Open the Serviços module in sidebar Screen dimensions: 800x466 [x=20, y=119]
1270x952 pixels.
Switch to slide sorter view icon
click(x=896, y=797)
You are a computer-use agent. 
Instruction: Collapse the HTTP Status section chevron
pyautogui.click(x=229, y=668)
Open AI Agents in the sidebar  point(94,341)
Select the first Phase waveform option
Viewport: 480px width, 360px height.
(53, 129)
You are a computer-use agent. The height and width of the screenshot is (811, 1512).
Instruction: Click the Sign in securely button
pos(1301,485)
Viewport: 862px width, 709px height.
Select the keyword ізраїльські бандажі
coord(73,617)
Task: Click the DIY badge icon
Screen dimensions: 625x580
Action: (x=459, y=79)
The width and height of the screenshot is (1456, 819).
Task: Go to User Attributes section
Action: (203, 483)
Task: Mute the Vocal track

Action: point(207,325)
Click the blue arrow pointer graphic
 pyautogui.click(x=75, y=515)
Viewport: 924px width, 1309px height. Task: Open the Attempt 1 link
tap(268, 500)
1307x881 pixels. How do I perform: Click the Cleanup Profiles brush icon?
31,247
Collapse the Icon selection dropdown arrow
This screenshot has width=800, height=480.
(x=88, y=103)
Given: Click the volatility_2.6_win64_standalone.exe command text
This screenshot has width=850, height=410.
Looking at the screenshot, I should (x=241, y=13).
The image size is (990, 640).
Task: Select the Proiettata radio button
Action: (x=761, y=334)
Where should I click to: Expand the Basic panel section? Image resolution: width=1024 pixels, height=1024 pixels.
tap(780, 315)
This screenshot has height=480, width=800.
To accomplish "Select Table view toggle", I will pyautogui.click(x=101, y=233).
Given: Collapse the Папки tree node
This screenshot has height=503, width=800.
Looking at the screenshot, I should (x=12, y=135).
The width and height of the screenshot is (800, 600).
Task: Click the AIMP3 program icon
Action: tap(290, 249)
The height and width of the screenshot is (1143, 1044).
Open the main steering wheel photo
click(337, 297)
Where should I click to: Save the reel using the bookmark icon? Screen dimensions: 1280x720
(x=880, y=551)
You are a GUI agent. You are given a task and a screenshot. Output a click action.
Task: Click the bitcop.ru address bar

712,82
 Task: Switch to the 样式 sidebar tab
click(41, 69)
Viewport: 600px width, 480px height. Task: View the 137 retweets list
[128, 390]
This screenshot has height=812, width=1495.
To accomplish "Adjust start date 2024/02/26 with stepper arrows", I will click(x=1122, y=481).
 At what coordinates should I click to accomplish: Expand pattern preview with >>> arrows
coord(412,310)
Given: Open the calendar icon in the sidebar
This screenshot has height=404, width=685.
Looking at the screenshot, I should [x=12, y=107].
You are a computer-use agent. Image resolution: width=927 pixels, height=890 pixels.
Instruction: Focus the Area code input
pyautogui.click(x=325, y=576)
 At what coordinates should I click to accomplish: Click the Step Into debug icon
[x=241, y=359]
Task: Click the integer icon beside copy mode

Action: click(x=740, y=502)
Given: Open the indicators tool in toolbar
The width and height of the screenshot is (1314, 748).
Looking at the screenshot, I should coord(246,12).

◆ ◆ ◆ ◆ ◆

Looking at the data above, say how many lines contain "computer", and give no other words.

3